# Mixtral-8x7B-Instruct-v0.1

## Introduction

Mixtral-8x7B-Instruct-v0.1 is a state-of-the-art mixture-of-experts (MoE) language model developed by Mistral AI. It features 8 expert models, each with 7B parameters, and is specifically fine-tuned for instruction following tasks.

Key features of Mixtral-8x7B-Instruct-v0.1 include:

- 8x7B parameters with sparse activation (only 2 experts activated per token)
- Strong performance across various NLP tasks
- Support for extended context length
- High-quality instruction following capabilities

This document will show the main verification steps of the model, including supported features, feature configuration, environment preparation, single-node deployment, accuracy and performance evaluation.

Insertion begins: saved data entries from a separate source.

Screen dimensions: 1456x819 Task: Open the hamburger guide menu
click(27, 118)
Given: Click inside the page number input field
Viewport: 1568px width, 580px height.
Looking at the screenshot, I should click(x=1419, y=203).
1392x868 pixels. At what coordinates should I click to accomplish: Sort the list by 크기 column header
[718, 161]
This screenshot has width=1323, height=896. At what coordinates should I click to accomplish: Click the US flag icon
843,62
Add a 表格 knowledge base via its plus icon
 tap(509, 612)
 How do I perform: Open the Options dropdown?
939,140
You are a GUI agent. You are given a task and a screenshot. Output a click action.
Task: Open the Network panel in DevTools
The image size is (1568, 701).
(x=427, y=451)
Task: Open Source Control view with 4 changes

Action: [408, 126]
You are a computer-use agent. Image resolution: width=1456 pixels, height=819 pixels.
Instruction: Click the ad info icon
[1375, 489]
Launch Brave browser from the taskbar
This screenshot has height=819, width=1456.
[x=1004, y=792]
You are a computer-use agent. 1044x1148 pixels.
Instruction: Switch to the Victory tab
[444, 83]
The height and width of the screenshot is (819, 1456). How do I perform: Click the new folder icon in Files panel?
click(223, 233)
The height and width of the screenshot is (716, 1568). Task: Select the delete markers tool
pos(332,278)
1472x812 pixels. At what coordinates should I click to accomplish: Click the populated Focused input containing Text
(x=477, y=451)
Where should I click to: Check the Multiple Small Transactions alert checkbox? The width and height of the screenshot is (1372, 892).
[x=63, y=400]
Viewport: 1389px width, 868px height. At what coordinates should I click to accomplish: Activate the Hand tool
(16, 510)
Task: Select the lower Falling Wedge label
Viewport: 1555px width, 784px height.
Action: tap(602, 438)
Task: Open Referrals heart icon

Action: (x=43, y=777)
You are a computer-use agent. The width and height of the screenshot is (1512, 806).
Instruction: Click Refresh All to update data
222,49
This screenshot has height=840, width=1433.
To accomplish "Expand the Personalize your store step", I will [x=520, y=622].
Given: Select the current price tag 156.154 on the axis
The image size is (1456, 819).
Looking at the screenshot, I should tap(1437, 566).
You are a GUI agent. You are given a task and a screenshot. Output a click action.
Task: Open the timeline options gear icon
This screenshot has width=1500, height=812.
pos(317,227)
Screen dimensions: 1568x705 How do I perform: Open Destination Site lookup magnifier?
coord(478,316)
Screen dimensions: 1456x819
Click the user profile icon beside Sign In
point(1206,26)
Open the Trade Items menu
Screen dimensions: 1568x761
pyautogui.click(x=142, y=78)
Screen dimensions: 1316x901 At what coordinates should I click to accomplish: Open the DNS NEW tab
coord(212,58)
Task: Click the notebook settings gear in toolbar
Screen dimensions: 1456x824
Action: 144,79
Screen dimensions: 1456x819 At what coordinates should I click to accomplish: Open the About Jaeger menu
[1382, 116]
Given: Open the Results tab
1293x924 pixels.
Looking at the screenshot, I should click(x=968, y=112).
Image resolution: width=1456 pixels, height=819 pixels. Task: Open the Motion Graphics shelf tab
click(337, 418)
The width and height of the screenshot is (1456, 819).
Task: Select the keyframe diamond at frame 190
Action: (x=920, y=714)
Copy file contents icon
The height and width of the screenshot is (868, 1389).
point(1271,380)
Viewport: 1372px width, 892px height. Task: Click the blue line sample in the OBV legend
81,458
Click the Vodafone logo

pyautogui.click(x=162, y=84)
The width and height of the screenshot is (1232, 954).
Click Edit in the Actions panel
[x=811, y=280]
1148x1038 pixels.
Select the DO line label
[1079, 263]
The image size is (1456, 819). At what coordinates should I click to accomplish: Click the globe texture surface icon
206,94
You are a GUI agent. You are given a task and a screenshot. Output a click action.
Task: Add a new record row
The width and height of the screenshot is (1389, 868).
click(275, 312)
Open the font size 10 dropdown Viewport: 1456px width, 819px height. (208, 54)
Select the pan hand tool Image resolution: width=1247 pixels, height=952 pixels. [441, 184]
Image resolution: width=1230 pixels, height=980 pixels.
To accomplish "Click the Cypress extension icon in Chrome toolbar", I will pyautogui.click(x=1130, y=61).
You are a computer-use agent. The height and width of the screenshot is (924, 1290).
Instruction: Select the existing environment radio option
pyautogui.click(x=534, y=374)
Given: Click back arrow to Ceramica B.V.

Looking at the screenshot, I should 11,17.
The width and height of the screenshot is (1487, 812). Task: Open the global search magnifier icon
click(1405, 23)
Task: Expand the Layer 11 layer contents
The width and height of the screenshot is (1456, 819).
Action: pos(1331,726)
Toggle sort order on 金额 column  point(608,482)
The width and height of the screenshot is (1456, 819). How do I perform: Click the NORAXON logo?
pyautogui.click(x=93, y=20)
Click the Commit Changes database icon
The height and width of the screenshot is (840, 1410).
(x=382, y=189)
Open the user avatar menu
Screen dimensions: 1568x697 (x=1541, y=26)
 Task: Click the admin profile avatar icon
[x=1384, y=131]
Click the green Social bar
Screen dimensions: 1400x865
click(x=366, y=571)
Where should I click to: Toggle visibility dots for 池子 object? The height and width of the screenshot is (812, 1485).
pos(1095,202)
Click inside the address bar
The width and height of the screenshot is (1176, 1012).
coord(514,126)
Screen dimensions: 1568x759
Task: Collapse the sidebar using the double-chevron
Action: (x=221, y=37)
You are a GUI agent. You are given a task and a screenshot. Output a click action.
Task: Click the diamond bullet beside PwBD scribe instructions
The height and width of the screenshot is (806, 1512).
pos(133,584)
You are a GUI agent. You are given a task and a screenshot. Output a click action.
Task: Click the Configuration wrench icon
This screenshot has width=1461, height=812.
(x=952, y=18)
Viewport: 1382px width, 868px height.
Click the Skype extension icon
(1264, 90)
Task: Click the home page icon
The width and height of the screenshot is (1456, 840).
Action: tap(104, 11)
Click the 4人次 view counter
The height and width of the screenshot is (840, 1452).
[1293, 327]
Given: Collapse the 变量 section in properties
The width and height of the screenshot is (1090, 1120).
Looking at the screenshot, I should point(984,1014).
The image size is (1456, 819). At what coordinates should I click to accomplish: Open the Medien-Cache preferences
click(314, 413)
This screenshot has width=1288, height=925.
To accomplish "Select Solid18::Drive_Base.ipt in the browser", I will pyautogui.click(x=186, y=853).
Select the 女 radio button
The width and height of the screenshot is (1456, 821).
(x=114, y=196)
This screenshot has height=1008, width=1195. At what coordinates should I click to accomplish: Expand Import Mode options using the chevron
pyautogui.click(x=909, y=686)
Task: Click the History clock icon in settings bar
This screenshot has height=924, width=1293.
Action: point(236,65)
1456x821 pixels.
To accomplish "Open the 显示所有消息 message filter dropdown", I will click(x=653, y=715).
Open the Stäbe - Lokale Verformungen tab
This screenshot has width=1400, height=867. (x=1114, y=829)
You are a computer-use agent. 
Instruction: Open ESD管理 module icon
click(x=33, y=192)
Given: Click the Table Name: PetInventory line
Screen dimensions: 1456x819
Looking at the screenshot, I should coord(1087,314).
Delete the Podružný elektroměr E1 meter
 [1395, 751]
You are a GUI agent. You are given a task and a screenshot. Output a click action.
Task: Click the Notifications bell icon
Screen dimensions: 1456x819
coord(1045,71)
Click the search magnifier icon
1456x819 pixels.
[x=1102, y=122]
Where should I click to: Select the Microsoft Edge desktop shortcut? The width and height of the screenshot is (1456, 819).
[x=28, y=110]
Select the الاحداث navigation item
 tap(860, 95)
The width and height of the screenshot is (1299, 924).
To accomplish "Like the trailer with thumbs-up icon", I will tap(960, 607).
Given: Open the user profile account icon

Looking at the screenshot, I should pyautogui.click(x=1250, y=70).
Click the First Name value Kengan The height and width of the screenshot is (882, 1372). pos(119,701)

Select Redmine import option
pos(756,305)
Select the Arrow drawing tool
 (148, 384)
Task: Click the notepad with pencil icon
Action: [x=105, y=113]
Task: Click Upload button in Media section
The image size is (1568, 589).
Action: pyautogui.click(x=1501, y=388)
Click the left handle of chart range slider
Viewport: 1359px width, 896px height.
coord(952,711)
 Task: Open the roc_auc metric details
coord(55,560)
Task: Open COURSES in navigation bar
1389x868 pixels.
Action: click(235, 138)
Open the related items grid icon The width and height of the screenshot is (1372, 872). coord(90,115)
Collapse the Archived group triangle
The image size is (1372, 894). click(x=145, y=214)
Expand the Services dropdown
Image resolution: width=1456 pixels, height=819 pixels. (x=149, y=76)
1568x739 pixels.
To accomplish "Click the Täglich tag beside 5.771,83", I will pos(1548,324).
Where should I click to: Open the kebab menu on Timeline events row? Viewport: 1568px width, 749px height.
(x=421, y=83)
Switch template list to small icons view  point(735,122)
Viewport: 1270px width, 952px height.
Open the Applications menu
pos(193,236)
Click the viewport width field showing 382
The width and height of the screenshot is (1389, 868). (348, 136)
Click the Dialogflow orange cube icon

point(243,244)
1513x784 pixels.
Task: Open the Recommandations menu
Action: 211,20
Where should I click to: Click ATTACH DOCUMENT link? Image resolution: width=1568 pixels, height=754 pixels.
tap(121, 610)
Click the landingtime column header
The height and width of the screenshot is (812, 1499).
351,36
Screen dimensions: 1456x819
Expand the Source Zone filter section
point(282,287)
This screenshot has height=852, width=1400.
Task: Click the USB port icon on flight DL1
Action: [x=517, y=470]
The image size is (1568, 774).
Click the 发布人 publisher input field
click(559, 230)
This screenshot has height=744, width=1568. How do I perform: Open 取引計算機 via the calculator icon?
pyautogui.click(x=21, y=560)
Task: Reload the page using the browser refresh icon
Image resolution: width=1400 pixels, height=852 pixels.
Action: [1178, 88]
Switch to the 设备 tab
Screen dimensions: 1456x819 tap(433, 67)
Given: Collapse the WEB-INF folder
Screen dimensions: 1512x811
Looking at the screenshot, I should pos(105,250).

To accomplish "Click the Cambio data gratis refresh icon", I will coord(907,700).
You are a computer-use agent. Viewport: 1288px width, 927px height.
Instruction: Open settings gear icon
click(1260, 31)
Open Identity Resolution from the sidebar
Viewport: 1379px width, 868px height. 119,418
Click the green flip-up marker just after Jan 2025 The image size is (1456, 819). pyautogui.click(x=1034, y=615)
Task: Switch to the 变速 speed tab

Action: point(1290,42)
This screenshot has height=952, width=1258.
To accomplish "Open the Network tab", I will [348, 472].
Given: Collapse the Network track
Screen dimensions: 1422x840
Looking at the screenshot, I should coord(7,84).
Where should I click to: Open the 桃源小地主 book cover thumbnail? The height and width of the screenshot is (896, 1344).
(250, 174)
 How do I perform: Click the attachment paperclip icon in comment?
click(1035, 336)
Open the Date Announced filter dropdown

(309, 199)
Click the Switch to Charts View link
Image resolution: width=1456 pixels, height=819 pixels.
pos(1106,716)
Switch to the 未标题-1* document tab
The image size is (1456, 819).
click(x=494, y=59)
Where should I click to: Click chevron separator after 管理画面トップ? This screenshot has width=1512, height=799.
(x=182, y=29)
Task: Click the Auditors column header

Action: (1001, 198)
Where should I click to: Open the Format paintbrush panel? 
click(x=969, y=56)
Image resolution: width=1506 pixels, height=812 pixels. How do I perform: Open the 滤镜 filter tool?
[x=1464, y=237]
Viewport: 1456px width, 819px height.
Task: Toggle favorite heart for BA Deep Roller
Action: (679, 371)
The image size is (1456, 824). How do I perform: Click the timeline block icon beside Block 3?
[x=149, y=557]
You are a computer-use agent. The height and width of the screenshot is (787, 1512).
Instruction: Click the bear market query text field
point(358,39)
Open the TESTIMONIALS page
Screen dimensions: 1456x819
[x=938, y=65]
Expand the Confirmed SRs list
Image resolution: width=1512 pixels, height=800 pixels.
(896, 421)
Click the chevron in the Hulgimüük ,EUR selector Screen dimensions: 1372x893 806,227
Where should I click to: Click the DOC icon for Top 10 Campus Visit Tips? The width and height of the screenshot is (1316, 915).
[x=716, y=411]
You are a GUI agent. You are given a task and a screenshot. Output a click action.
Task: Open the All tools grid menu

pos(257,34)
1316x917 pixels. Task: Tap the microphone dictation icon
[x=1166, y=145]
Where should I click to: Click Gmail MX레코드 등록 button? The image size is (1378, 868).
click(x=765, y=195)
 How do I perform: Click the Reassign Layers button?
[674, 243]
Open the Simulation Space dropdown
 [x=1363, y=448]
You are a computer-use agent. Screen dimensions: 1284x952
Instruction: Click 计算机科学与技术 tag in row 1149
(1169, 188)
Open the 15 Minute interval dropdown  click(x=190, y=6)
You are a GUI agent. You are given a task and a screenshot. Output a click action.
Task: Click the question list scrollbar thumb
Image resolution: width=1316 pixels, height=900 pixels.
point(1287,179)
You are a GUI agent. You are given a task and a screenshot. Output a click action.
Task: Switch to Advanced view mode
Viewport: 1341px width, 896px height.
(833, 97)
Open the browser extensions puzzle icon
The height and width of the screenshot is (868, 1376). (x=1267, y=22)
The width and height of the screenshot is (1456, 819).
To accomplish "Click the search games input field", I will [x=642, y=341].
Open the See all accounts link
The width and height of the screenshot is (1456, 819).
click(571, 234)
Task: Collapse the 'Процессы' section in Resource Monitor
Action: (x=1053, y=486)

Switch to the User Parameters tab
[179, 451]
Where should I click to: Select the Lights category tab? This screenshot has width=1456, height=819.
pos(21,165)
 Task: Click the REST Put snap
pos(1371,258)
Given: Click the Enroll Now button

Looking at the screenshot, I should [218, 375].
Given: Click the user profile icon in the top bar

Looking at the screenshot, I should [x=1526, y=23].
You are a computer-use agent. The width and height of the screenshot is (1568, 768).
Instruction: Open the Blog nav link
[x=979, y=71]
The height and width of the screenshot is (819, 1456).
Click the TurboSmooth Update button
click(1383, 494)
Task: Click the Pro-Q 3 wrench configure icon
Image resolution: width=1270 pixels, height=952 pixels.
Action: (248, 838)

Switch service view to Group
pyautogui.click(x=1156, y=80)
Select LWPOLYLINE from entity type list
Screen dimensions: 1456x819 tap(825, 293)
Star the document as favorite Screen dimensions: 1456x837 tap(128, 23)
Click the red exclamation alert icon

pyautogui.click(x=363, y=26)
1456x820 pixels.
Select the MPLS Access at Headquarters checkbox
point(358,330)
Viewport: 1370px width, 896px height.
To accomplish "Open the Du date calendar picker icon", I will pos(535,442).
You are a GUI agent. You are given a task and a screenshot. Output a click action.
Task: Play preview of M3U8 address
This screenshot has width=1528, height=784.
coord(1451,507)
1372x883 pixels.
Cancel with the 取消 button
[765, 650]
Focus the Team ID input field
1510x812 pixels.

The `Mixtral-8x7B-Instruct-v0.1` model is supported in vllm-ascend.

## Environment Preparation

### Model Weight

- `Mixtral-8x7B-Instruct-v0.1`(BF16 version): [Download model weight](https://huggingface.co/mistralai/Mixtral-8x7B-Instruct-v0.1)
- Quantized versions may be available from third-party providers.

It is recommended to download the model weight to a local directory, such as `/data/models/`.

### Installation

You can use our official docker image to run `Mixtral-8x7B-Instruct-v0.1` directly.

Select an image based on your machine type and start the docker image on your node, refer to [using docker](../../installation.md#set-up-using-docker).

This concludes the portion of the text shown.